# Odd uses for used ammo cans



## mountainjock (Oct 21, 2011)

Hey guys, I am sort of new here, trolled the forum a bunch, but don't post too much. Anyways, I came across a good deal on used metal ammo cans. Some of them I use for ammo of course. Some I use for first aid kits in the vehicles. Another for Jeep equipment (tow straps gloves, etc..) I am curious what you creative folks would come up with. :dunno: Thanks in advance!!!


----------



## lotsoflead (Jul 25, 2010)

I send them to people on the internet, you want my addy?


----------



## mountainjock (Oct 21, 2011)

:lolsmash:That is a great idea right there!!! Email your address to [email protected]@[email protected]


----------



## backlash (Nov 11, 2008)

I remember reading something about making a rocket stove out of them but not sure if it worked.


----------



## machinist (Jul 4, 2012)

One guy built a battery charger in a .30 cal. box with the bridge rectifier mounted on the outside to use the metal box as a heat sink. If they are cheap enough, they would store anything you need protected from moisture such as radios, and if grounded, would make the start of a decent Faraday cage for radio gear. I've seen the .30 cans used for fishing tackle, and they do have a nice handle on top.


----------



## longtime (Nov 22, 2009)

I use 20 mm cans for a toilet when I off road, 50 cal are tool boxes.


----------



## OldCootHillbilly (Jul 9, 2010)

Seen em made inta tent heater/small cook stove.

I use em fer emergency food an gear in the truck.


----------



## kejmack (May 17, 2011)

I use a couple as Faraday cages.


----------



## Jack Aubrey (May 24, 2009)

This is not particularly creative, but I have used them as waterproof low security "vaults" for important papers, thumb drives of family photos, ect. I have several, painted pink, that have all the artwork my daughter did,as well as writings, from each grade. I already have a few painted blue, that have nicknacks from my little boys first years. JA


----------



## fedorthedog (Apr 14, 2011)

I keep my snow chains in them, keeps the rust out of the trunk


----------



## boothfamily (Jul 3, 2012)

I use a large ammo can for a bottom to my welding cart for my flux welder, weatherproof storage for wire , hammers , clamps , brushes , etc . I also use on mounted to the bed of my truck to store automotive A/C equipment such as vacuum pump and gauges and such . Works great ! I also built a portable power supply out of a small can for use on boats and lawn mowers ,,, it has an AGM motorcycles battery inside and a 12 volt switched lead along with a 12 volt button starter lead , makes small engine and marine repair a little easier from time to time .


----------



## boothfamily (Jul 3, 2012)

I thought about using several large ones to make underground storage easier


----------



## Emerald (Jun 14, 2010)

Hubs brought home a few from the miltary and we use them as safe for papers and such too. probably should use the big fire safe we got for a gift but we like them for stuff.. all my fancy jewelry is one and hidden.
I like them as they are kinda hard to open.. well unless you have done it before. I never thought to use it in the car.. may be I know what i'll do later tomorrow haha.


----------



## UncleJoe (Jan 11, 2009)

lotsoflead said:


> I send them to people on the internet, you want my addy?

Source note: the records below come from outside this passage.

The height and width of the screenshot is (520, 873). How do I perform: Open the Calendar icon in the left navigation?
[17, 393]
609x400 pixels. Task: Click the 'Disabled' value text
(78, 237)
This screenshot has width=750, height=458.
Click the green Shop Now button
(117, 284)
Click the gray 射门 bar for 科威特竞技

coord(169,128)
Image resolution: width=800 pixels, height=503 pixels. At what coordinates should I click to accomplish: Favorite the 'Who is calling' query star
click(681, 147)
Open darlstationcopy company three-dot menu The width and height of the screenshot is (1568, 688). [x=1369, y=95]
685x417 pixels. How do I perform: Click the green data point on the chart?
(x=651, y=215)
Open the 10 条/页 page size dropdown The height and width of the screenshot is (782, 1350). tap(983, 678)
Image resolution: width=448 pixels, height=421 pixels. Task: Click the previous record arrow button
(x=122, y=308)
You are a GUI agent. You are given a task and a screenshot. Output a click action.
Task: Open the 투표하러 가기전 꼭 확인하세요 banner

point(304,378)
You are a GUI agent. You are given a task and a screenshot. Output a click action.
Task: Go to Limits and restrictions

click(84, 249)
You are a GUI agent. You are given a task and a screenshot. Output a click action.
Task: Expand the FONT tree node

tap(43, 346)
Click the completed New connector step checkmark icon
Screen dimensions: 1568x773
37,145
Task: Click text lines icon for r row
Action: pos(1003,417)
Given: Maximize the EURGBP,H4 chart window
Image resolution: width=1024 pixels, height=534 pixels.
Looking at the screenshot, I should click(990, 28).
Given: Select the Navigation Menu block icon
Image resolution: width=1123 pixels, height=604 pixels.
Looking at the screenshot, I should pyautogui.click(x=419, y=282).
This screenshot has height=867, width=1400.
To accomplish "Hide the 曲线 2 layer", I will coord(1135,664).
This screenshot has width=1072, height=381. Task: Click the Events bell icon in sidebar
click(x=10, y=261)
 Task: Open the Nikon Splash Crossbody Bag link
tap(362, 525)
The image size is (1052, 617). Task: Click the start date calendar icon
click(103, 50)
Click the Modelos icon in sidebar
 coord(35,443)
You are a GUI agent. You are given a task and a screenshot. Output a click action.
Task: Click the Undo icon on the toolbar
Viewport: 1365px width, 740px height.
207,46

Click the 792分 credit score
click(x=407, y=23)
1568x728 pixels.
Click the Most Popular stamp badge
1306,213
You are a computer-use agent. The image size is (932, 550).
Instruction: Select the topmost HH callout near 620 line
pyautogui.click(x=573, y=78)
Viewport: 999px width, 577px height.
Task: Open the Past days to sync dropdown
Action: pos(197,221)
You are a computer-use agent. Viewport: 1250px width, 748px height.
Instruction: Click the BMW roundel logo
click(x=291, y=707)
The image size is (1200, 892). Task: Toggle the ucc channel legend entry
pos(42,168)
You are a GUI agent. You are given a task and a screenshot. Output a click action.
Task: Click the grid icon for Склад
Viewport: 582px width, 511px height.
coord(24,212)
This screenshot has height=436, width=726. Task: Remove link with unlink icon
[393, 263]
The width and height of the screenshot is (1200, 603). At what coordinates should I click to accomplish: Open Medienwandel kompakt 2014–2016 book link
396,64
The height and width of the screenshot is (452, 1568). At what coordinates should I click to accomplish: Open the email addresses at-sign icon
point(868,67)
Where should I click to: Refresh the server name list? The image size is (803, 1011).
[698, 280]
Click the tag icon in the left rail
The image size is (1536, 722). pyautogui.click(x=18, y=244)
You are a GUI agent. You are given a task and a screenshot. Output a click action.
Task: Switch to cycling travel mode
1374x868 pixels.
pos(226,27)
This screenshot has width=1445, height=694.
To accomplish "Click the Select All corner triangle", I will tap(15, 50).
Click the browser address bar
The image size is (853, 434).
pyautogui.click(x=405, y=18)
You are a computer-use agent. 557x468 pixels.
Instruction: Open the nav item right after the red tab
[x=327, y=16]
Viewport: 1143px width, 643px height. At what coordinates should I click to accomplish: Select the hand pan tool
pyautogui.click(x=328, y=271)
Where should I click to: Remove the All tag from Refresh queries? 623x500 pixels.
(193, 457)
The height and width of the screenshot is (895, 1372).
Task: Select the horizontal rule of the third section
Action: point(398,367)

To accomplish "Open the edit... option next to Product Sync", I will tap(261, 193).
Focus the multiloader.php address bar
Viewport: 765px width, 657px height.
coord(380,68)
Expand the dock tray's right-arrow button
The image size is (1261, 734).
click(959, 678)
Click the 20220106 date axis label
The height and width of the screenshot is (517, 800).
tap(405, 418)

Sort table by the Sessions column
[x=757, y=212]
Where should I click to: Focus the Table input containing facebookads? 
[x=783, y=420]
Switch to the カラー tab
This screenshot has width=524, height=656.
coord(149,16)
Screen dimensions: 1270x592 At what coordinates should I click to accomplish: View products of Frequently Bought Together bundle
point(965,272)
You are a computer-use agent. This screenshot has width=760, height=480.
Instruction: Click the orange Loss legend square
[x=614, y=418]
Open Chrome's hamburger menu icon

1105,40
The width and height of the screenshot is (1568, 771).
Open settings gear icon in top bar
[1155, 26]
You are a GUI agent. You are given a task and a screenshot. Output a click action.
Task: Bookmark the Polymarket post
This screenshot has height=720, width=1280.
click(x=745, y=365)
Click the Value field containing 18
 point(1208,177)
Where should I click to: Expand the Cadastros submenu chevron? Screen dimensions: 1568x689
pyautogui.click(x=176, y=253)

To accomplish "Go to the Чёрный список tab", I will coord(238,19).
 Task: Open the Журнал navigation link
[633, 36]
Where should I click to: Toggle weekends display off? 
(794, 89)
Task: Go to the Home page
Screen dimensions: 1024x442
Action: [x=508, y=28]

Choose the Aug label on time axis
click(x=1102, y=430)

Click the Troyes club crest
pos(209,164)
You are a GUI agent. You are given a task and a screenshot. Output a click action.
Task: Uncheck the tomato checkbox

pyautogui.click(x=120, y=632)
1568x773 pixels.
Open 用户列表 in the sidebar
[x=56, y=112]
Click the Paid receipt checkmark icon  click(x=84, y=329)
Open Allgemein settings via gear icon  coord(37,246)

Lots of good ideas here but I like this one the best.


----------



## BillM (Dec 29, 2010)

I use an ammo can to put my handgun in when I fly commercial airlines.

I just put a padlock on it and retain the key.

The weapon must be unloaded but the ammo can be placed in the can with the firearm.

You must declare it at the ticket counter and check it with your baggage.

You can pick it up at your destination when you retreive your luggage.


----------



## mountainjock (Oct 21, 2011)

Lots of good ideas! Thank you!!


----------



## NaeKid (Oct 17, 2008)

I keep all of my "small" tools in surplus ammo-cans. One I have six sets of wrenchs inside (each set is seperated with zipper'd pouches), another one has three dozen screwdrivers, another one has sockets (and drivers) and another one has ratchet-driven tools (torx, allen and special bits) and another one has electrical-tools inside it (wiring, crimpers, electrical-tape, heat-shrink-tubing, fuses, relays, die-electric-grease, etc) and then another one has .... and so on and so forth.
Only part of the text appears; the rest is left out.